E mentre passeggiamo tra gli stand, quasi senza accorgercene, la terra ci ricorda una regola semplice che abbiamo un po’ dimenticato. Ha un suo calendario. Ogni stagione arriva con i propri colori, profumi e sapori e settembre e ottobre, sull’Etna, sembrano scriverlo con particolare generosità.

È anche questa la lezione della Dieta Mediterranea, uno stile di vita fondato sulla varietà, sull’equilibrio, sulla stagionalità, sul movimento, sulla convivialità e sulla cultura del cibo.

La sagra diventa allora una finestra aperta sul territorio. Cerchiamo il prodotto autentico, riconosciamo una DOP o una IGP, leggiamo l’etichetta e scopriamone la provenienza. Conoscere la filiera significa seguire il viaggio di un prodotto dalla terra alla tavola e riconoscere, in ogni sapore, il valore del territorio e del lavoro che lo ha reso possibile.

E naturalmente assaggiamo. Perché anche il gusto è una forma di conoscenza e ogni sapore racconta prima di tutto una storia, quella della terra da cui nasce, delle mani che la lavorano, delle tradizioni che attraversano le generazioni e della stagione che ogni anno rinnova quel piccolo rito.
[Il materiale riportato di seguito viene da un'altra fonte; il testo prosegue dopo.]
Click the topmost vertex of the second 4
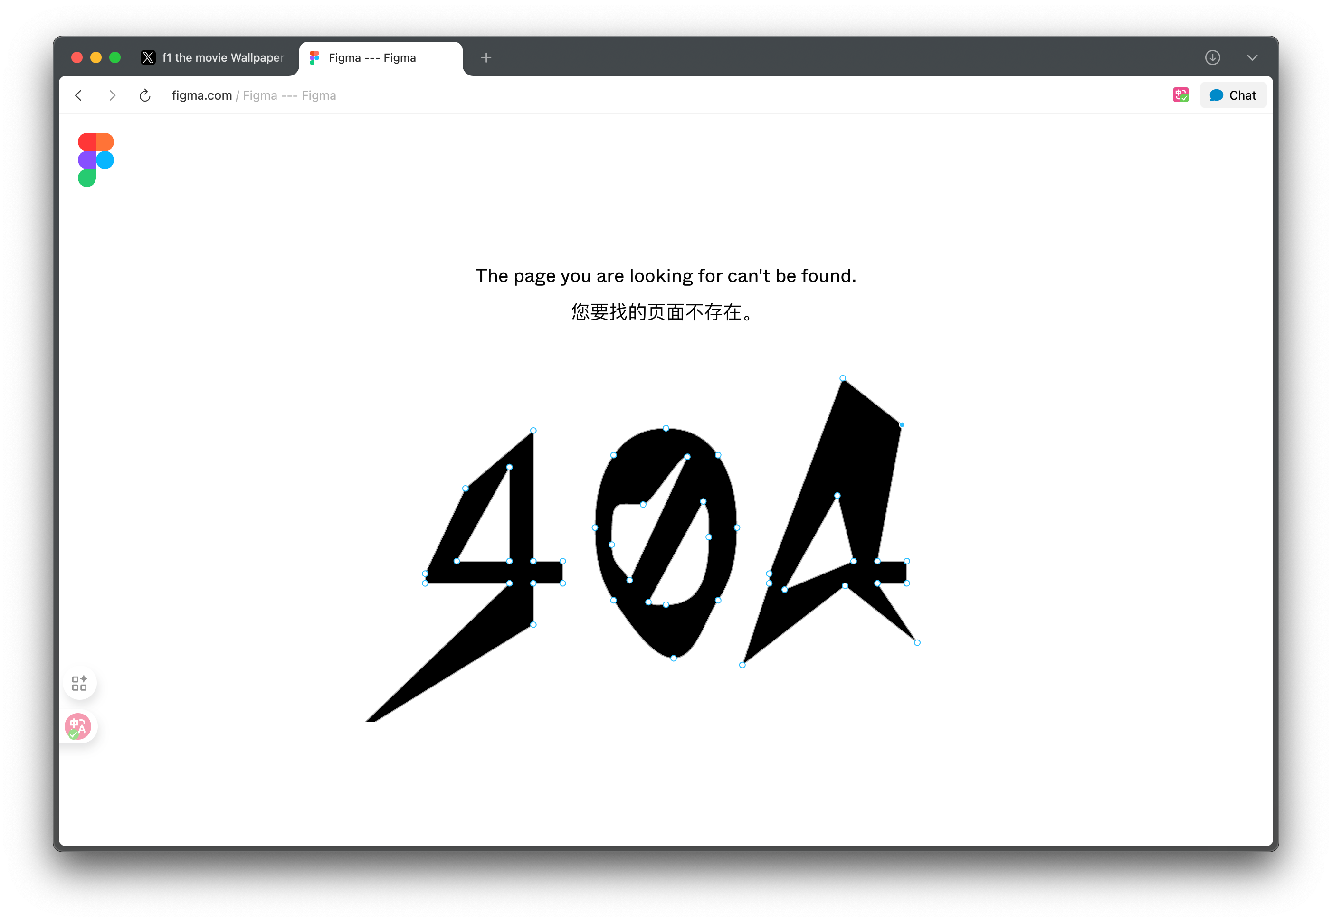This screenshot has height=922, width=1332. [x=843, y=378]
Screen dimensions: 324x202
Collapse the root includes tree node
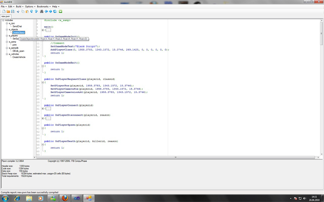(3, 20)
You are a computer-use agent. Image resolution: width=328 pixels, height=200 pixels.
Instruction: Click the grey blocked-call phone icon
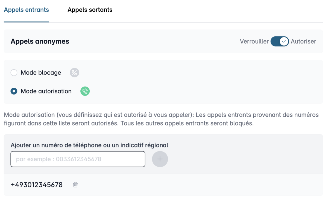click(74, 73)
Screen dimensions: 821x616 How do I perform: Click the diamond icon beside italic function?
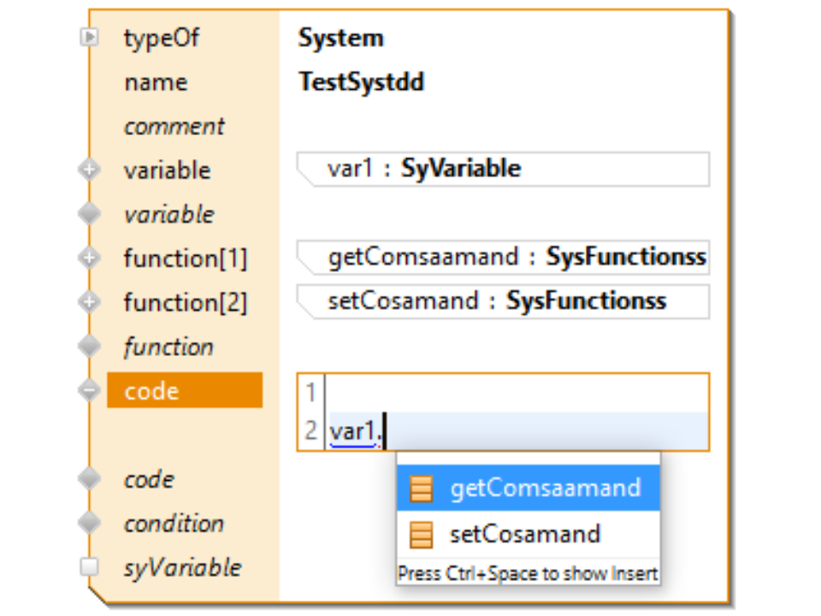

Saper scegliere significa anche questo, riconoscere la qualità, apprezzare le giuste quantità e dare al piacere della tavola il valore che merita.

E già che ci siamo, lasciamo che siano anche i nostri passi a guidarci. Parcheggiamo un po’ più lontano, attraversiamo il paese, imbocchiamo un vicolo, scopriamo una piazza o una chiesa, alziamo lo sguardo verso l’Etna e raggiungiamo gli stand a piedi. La passeggiata diventa così parte del viaggio gustativo, un modo semplice per muoversi, conoscere i luoghi e assaporare ogni prodotto proprio nella terra che gli ha dato origine. Forse è questo il regalo più bello dei mesi delle sagre.

Partiamo seguendo il profumo dei pistacchi, del miele, delle mele, dei funghi, del vino o delle castagne e torniamo con la sensazione di avere assaggiato qualcosa di più di un prodotto, un piccolo pezzo di Sicilia, della sua storia e della terra da cui tutto ha avuto origine.

In fondo l’Etna è fatto così. Prima ci mostra la forza del suo fuoco, poi apparecchia la tavola.